During the Vietnam War: “The Japanese took an early lead in robotics because they paid attention to demographics. Everyone in the developed countries around 1970 or so knew that there was both a baby bust and an education explosion going on; about half or more of the young people were staying in school beyond high school. Consequently, the number of people available for traditional blue-collar work in manufacturing was bound to decrease and become inadequate by 1990. Everyone knew this, but only the Japanese acted on it, and they took a ten-year lead in robotics.” [Peter F. Drucker. “Systematic Innovation Using Windows of Opportunity.” Management: Tasks, Responsibilities, Practices. Revised Edition. NY: HarperCollins Publishers Inc., 2008, p. 401]

In the 1990s, Gibson depicted “hallucinatory spaces in which robots, androids, mutants, cyborgs and AIs constantly interact with phantoms, vampires, centaurs and voodoo spirits.” [Dani Cavallaro. Cyberpunk And Cyberculture: Science Fiction And The Work Of William Gibson.
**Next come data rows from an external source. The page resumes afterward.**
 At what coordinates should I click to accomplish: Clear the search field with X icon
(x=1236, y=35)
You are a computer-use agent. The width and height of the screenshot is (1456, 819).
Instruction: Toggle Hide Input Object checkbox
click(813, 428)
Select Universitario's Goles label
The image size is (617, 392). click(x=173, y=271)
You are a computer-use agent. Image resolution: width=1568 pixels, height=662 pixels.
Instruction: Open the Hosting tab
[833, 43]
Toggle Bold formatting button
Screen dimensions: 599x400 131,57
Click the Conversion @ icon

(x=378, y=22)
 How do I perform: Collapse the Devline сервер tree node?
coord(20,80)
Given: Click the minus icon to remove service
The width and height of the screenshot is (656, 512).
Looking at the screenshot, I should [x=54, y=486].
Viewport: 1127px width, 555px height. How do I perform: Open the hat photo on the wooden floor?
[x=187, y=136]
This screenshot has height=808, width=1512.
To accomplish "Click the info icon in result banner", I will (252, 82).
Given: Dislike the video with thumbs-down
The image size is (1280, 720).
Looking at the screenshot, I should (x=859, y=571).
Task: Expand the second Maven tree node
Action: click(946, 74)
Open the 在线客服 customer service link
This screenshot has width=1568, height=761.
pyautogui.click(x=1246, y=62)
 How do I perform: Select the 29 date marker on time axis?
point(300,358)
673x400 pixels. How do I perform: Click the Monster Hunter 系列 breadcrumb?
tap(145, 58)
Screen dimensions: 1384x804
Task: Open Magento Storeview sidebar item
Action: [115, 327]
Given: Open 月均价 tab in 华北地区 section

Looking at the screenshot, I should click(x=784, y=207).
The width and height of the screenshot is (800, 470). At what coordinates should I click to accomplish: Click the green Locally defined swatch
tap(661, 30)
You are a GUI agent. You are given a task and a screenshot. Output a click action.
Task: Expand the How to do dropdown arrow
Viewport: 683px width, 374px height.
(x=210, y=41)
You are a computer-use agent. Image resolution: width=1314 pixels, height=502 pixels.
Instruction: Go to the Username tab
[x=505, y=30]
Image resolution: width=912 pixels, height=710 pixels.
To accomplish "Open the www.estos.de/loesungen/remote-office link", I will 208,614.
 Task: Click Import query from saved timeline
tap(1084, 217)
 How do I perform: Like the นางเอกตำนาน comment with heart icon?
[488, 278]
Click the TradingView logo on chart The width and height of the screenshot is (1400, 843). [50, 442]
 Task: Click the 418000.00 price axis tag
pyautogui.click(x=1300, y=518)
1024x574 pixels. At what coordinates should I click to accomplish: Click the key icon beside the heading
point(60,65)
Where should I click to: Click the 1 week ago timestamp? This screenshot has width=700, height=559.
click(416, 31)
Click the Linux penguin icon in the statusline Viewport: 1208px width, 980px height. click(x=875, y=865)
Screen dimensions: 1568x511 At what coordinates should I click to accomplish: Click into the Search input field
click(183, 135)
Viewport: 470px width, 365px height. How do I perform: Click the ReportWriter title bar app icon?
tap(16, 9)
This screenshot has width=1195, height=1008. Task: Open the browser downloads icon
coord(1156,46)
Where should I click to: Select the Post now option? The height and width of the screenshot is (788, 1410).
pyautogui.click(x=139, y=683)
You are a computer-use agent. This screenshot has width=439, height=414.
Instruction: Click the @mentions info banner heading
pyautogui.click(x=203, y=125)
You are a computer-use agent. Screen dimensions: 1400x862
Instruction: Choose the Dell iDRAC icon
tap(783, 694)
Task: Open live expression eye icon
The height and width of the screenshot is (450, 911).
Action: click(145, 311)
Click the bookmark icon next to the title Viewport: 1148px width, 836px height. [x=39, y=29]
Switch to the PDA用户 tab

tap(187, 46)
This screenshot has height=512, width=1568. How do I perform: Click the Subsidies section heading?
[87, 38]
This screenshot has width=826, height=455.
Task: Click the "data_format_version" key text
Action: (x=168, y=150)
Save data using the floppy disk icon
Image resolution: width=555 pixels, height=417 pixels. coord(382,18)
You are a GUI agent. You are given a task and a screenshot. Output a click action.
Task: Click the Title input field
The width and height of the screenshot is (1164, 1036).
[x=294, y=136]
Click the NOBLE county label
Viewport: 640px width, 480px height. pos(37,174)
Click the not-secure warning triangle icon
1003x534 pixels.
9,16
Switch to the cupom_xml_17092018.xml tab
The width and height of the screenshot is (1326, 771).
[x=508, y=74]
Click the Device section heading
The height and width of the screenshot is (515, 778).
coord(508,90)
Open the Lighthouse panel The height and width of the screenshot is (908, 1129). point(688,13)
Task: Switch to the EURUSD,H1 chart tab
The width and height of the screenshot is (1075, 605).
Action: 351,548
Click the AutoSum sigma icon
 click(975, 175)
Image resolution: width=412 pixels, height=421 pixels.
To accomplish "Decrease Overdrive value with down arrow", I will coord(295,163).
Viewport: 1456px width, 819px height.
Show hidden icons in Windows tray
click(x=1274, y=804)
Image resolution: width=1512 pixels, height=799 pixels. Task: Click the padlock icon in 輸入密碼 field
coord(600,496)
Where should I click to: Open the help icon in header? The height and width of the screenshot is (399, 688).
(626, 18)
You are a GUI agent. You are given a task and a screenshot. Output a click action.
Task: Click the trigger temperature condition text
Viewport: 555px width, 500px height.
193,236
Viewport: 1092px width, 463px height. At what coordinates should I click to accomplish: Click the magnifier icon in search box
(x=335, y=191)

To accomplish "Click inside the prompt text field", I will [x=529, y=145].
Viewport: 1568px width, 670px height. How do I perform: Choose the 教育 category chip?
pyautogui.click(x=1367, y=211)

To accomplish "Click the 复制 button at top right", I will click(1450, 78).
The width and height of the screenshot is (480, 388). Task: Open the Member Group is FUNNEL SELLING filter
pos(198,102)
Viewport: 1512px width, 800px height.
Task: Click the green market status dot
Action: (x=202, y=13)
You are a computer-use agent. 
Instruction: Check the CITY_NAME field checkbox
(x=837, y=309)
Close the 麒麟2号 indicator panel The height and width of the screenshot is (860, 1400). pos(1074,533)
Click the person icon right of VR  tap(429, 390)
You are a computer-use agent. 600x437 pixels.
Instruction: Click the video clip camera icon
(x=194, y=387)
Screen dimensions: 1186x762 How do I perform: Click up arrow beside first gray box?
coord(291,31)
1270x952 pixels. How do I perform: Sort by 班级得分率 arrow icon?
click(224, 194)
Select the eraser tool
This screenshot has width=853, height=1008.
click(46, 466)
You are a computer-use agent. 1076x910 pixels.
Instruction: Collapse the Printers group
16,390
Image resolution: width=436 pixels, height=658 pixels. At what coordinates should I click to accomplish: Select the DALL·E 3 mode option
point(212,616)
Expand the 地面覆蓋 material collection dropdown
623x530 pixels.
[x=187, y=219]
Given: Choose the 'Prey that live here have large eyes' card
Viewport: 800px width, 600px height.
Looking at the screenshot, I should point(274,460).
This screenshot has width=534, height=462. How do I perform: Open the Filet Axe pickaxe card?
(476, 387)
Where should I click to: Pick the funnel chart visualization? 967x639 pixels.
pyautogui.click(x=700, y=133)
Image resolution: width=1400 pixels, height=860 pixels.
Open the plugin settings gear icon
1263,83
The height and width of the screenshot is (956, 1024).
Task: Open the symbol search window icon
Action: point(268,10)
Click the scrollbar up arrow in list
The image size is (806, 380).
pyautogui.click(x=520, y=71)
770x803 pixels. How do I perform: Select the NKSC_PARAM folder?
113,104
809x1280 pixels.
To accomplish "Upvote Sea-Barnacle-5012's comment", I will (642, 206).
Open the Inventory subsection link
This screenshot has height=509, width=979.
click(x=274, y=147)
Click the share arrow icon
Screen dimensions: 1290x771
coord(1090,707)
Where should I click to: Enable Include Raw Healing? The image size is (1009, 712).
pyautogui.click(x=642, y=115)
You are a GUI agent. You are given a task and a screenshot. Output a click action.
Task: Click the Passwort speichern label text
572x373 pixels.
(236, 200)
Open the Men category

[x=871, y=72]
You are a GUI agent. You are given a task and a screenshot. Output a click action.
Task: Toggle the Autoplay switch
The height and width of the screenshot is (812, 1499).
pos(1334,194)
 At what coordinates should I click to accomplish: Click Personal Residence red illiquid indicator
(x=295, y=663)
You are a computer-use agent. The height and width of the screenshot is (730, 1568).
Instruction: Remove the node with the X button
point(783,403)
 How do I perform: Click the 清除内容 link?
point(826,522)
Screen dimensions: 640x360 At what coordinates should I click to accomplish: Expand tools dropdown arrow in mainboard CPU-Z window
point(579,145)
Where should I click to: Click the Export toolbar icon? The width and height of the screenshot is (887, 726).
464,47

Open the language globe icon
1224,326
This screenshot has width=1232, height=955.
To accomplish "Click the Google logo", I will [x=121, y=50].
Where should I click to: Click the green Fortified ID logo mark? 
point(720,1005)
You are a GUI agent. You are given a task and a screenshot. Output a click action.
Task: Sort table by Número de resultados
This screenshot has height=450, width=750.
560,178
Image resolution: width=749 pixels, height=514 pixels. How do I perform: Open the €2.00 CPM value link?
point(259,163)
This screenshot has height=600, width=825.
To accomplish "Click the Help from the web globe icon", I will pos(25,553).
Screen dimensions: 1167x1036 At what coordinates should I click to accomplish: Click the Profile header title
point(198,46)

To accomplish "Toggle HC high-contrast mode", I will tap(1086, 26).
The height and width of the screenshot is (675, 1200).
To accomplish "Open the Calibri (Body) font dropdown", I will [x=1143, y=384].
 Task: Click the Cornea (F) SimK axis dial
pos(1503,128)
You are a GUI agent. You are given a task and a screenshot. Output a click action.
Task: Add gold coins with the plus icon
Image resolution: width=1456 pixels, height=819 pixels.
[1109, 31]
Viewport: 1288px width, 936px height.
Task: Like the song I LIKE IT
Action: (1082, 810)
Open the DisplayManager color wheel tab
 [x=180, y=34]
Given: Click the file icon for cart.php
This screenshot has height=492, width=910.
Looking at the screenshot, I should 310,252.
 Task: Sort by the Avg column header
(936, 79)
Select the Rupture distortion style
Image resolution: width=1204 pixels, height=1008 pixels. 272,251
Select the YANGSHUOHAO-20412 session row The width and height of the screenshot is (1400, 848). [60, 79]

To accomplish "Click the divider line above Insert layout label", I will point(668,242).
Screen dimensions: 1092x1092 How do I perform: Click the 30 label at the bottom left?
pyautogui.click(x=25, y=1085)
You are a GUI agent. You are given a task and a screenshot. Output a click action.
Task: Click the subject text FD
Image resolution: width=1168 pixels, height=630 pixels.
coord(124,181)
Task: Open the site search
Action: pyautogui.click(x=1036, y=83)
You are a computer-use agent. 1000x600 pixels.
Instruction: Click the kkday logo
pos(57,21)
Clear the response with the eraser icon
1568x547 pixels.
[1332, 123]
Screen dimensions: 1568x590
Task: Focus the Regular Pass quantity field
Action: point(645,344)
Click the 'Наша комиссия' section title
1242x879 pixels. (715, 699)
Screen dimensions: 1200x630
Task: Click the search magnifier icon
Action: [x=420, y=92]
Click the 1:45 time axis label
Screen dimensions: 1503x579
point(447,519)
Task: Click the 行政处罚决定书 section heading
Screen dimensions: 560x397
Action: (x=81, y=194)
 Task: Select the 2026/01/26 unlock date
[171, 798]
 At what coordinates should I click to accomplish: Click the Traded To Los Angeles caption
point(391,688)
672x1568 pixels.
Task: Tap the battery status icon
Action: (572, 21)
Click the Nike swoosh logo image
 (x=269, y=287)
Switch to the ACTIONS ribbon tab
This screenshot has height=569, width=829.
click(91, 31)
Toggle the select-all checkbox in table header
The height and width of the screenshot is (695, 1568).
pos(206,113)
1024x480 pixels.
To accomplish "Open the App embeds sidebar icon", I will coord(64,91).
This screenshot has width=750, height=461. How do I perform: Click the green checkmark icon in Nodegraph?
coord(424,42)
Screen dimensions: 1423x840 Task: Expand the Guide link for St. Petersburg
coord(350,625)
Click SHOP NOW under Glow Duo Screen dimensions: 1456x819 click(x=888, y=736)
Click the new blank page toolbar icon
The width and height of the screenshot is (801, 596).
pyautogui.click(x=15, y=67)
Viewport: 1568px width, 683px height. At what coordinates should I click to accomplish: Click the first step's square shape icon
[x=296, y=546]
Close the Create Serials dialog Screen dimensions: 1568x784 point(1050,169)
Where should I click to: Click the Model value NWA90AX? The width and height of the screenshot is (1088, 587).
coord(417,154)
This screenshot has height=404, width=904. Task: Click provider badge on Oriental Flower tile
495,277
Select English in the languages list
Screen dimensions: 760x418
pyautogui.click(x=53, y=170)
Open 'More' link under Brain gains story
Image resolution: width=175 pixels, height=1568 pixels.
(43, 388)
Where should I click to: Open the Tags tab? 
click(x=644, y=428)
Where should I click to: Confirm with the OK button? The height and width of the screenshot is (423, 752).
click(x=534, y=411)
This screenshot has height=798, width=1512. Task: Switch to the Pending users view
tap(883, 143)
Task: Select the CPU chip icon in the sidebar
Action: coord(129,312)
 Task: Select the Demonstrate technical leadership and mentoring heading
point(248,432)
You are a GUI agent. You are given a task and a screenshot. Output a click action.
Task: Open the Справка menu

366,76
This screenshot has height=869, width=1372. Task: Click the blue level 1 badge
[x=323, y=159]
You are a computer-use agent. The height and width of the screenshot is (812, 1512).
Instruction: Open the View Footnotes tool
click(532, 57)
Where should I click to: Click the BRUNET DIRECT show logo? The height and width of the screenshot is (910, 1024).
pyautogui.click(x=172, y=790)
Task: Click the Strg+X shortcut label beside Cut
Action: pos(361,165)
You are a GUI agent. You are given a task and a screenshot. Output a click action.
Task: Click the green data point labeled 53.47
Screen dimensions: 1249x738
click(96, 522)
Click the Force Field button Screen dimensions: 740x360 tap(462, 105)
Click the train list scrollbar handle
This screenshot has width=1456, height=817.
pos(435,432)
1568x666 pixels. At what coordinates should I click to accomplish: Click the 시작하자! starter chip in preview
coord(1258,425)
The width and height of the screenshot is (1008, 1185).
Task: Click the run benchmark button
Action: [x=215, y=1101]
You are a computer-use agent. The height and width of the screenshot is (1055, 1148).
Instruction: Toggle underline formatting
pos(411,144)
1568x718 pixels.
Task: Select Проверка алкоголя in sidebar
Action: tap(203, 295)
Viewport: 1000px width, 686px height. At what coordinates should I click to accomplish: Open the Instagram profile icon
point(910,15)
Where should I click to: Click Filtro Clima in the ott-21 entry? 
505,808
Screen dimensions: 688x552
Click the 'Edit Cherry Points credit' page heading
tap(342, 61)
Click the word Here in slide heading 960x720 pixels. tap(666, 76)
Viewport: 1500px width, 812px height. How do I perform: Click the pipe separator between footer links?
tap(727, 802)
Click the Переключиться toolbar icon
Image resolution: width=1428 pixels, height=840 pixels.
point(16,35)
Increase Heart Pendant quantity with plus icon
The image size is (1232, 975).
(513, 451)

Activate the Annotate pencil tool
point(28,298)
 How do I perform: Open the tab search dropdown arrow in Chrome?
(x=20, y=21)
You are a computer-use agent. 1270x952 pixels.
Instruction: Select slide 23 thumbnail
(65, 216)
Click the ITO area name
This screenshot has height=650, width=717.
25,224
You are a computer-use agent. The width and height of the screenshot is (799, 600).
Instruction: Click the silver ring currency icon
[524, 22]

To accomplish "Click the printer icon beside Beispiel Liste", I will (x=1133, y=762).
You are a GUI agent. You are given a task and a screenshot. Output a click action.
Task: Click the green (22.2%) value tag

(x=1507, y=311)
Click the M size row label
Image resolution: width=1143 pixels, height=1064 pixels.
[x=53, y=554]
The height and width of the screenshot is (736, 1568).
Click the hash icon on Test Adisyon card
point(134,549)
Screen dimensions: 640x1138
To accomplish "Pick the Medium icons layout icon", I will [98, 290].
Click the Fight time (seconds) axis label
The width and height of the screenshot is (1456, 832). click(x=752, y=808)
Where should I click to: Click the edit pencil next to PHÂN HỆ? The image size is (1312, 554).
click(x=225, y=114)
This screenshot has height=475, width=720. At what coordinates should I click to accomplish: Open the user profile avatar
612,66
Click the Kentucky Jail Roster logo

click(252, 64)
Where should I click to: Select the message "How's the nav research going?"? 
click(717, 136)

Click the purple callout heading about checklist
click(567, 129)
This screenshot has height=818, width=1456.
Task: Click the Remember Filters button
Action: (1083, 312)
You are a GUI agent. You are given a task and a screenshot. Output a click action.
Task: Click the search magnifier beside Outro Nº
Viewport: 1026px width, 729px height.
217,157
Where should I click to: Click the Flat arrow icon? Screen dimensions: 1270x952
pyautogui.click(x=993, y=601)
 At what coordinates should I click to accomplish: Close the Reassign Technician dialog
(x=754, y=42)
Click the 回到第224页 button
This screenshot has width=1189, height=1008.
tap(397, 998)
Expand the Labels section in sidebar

London: The Athlone Press, 2000, p. 207]

“And here we are, moving on into a glorious new century where robots will soon surround us on every side. Will they be Asimovian robots or Dickian robots?” [Non-Asimovian Robots
by Robert Silverberg, 2015]

Be that as it may, in this 21st century: “Our carefully engineered high-tech sneakers were not being produced by intelligent cyborgs or self-replicating molecular nanotechnology; they were being made on the equivalent of old-fashioned Singer sewing machines, by the daughters of Mexican and Indonesian farmers who, as the result of WTO or NAFTA– sponsored trade deals, had been ousted from their ancestral lands.” [David Graeber, Of Flying Cars and the Declining Rate of Profit, March 2012]

Shall we commiserate with Roy Batty, model number N6MAA10816, leader of the renegade Nexus-6 replicants, whose death lament became a classic: “I’ve seen things you people wouldn’t believe. Attack ships on fire off the shoulder of Orion. I watched c-beams glitter in the dark near the Tannhauser Gate. All those moments will be lost in time, like tears in rain. Time to die.”